- _PROBLEM TO WORK ON_
Look over the lines below. Report each one that includes the string "dropdown".

- _DATA TO EXAMINE_
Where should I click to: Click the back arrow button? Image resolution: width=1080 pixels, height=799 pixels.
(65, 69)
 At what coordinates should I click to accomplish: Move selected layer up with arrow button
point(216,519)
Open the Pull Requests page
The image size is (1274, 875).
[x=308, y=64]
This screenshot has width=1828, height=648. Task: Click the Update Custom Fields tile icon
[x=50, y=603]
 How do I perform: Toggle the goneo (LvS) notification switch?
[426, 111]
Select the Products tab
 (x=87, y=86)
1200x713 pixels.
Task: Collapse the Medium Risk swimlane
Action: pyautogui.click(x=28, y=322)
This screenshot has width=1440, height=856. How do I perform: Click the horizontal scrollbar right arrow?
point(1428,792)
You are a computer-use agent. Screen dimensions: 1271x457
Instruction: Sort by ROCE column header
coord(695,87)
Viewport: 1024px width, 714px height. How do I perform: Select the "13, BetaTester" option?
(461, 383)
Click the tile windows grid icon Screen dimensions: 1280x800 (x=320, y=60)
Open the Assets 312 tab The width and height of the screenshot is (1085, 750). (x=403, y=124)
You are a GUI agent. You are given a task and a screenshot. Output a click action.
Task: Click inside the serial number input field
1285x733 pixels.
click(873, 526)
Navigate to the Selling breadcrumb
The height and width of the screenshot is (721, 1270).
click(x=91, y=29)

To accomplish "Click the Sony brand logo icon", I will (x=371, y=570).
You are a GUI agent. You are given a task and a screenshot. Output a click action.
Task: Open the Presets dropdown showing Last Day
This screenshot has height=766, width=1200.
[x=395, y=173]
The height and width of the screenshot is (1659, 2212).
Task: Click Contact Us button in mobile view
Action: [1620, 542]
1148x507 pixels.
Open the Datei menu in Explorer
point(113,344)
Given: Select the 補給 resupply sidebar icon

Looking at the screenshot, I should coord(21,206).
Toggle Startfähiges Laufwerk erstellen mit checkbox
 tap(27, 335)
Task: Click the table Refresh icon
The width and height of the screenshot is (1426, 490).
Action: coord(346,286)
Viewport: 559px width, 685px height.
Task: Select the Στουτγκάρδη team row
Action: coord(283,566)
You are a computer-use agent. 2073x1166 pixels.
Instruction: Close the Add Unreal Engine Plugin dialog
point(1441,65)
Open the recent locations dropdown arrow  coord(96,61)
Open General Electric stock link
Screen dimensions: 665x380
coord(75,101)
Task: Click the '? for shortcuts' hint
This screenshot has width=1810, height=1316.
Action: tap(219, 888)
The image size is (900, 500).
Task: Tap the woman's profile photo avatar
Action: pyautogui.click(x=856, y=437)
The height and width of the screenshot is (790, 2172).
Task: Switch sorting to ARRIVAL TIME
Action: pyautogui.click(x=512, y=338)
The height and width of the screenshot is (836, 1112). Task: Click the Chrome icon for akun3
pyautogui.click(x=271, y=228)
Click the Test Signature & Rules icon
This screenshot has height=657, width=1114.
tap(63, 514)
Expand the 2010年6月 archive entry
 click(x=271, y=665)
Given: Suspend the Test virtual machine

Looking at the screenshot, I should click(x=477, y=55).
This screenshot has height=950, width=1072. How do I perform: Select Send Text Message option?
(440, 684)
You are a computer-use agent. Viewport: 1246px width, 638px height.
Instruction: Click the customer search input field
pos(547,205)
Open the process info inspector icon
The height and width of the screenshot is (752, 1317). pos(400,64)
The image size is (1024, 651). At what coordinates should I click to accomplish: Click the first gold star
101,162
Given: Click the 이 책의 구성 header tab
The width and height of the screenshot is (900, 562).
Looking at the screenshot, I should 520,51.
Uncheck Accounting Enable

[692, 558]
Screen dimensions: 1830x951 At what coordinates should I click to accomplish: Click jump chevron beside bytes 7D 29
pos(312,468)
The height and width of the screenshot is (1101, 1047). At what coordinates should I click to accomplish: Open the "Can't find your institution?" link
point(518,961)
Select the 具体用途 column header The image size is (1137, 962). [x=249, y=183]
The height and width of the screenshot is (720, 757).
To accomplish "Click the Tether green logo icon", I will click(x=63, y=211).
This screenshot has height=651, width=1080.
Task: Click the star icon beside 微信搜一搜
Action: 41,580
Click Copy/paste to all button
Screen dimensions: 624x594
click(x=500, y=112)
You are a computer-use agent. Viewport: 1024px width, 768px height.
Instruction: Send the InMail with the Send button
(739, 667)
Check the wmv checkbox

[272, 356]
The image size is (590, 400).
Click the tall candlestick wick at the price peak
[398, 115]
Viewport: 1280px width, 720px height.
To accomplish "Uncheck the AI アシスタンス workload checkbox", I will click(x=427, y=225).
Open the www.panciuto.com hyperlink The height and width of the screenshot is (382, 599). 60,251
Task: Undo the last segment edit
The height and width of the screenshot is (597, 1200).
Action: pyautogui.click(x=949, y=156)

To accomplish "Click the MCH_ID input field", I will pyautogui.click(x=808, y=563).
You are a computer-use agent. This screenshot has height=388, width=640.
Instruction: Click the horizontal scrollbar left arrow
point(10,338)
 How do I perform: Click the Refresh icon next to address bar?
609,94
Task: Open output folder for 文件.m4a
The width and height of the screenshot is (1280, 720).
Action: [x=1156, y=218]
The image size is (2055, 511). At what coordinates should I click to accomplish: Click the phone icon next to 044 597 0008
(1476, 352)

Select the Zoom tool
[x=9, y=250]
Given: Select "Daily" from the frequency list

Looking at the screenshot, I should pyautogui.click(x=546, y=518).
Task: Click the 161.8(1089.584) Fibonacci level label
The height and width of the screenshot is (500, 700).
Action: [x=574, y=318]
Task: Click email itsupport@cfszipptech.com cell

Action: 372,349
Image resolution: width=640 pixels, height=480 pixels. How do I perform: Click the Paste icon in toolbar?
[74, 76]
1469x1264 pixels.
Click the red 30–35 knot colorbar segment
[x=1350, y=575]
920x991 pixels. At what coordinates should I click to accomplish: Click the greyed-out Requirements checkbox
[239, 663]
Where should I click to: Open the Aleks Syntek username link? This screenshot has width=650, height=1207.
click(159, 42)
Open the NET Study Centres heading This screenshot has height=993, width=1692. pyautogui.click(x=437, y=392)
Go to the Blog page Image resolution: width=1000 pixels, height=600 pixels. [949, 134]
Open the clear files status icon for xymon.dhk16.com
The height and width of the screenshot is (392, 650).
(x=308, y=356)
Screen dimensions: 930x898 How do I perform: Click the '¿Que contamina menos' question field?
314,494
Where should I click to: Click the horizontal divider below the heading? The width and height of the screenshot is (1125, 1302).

- _RESPONSE TO THE TASK_
Task: Open the Presets dropdown showing Last Day
Open the recent locations dropdown arrow  coord(96,61)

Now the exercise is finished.